1. Binary files used in RPS Blast:

The following binary files are used to setup and run RPS Blast:

makemat	: primary profile preprocessor 
  (converts a collection of binary profiles, created by the -C option
   of PSI-BLAST, into portable ASCII form);

copymat	: secondary profile preprocessor 
  (converts ASCII matrices, produced by the primary preprocessor, 
   into database that can be read into memory quickly);

formatdb  : general BLAST database formatter.    

rpsblast  : search program (searches a database of score 
  matrices, prepared by copymat, producing BLAST-like output).

2. Conversion of profiles into searchable database

*Note*: if you are starting with *.mtx files obtained from the NCBI FTP site or
another source you should skip the steps listed in 2.1.

2.1. Primary preprocessing

Prepare the following files:

i.	a collection of PSI-BLAST-generated profiles with arbitrary 
       names and suffix .chk; 

ii.	a collection of "profile master sequences", associated with 
    the profiles, each in a separate file with arbitrary name and a 3 character
    suffix starting with c;
    the sequences can have deflines; they need not be sequences in nr or
    in any other sequence database; if the sequences have deflines, then
    the deflines must be unique.

iii.	a list of profile file names, one per line, named 
    .pn;

iv.	a list of master sequence file names, one per line, in the same 
    order as a list of profile names, named 
     .sn;

The following files will be created:

a.	a collection of ASCII files, corresponding to each of the 
      original profiles, named 
     .mtx;

b.	a list of ASCII matrix files, named 
      .mn;

c.	ASCII file with auxiliary information, named 
       .aux;

Arguments to makemat:

    -P database name (required)
    -G Cost to open a gap (optional)
       default = 11
    -E Cost to extend a gap (optional)
       default = 1
    -U Underlying amino acid scoring matrix (optional)
       default = BLOSUM62
    -d Underlying sequence database used to create profiles (optional)
       default = nr
    -z Effective size of sequence database given by -d
       default = current size of -d option
       Note: It may make sense to use -z without -d when the
       profiles were created with an older, smaller version of an
       existing database 
    -S  Scaling factor for  matrix outputs to avoid round-off problems
       default = PRO_DEFAULT_SCALING_UP (currently defined as 100)
       Use 1.0 to have no scaling
       Output scores will be scaled back down to a unit scale to make
       them look more like BLAST scores, but we found working with a larger
       scale to help with roundoff problems.
    -H get help (overrides all other arguments)
Note: It is not enforced that the values of -G and -E passed to makemat
were actually used in making the checkpoints. However, the values fed
in to makemat are propagated to copymat and rpsblast.

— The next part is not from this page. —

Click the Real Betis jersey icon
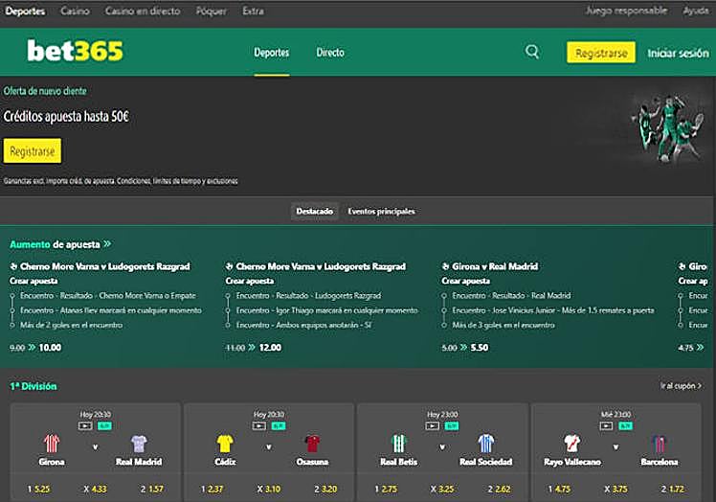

ATTENTION: It is strongly recommended to use -S 1 - the scaling factor
	    should be set to 1 for rpsblast at this point in time.

2.2. Secondary preprocessing

Prepare the following files:

i.	a collection of ASCII files, corresponding to each of the 
  original profiles, named 
  .mtx 
(created by makemat);

ii.	a collection of "profile master sequences", associated with 
  the profiles, each in a separate file with arbitrary name and a 3 character
  suffix starting with c.

iii.	a list of ASCII_matrix files, named 
     .mn 
   (created by makemat);

iv.	a list of master sequence file names, one per
  line, in the same order as a list of matrix names, named 
  .sn;

v.	ASCII file with auxiliary information, named 
  .aux 
(created by makemat);

The files input to copymatices are in ASCII format and thus portable 
between machines with different encodings for machine-readable files

The following files will be created:

a.	a huge binary file, containing all profile matrices, named
 .rps;
b.     a huge binary file, containing lookup table for the Blast search
 corresponding to matrixes named .loo
c.    File containing concatenation of all FASTA  "profile master sequences".
     named   (without extention)

Arguments to copymat

    -P database name (required)
    -H get help (overrides all other arguments)
    -r format data for RPS Blast

ATTENTION: "-r" parameter have to be set to TRUE to format data for
           RPS Blast at this step.

2.3 Creating of BLAST database from  file containing
    all "profile master sequences".

"formatdb" program should be run to create regular BLAST database of all
"profile master sequences":

    formatdb -i     

3. Search

Arguments to RPS Blast

   -i  query sequence file (required)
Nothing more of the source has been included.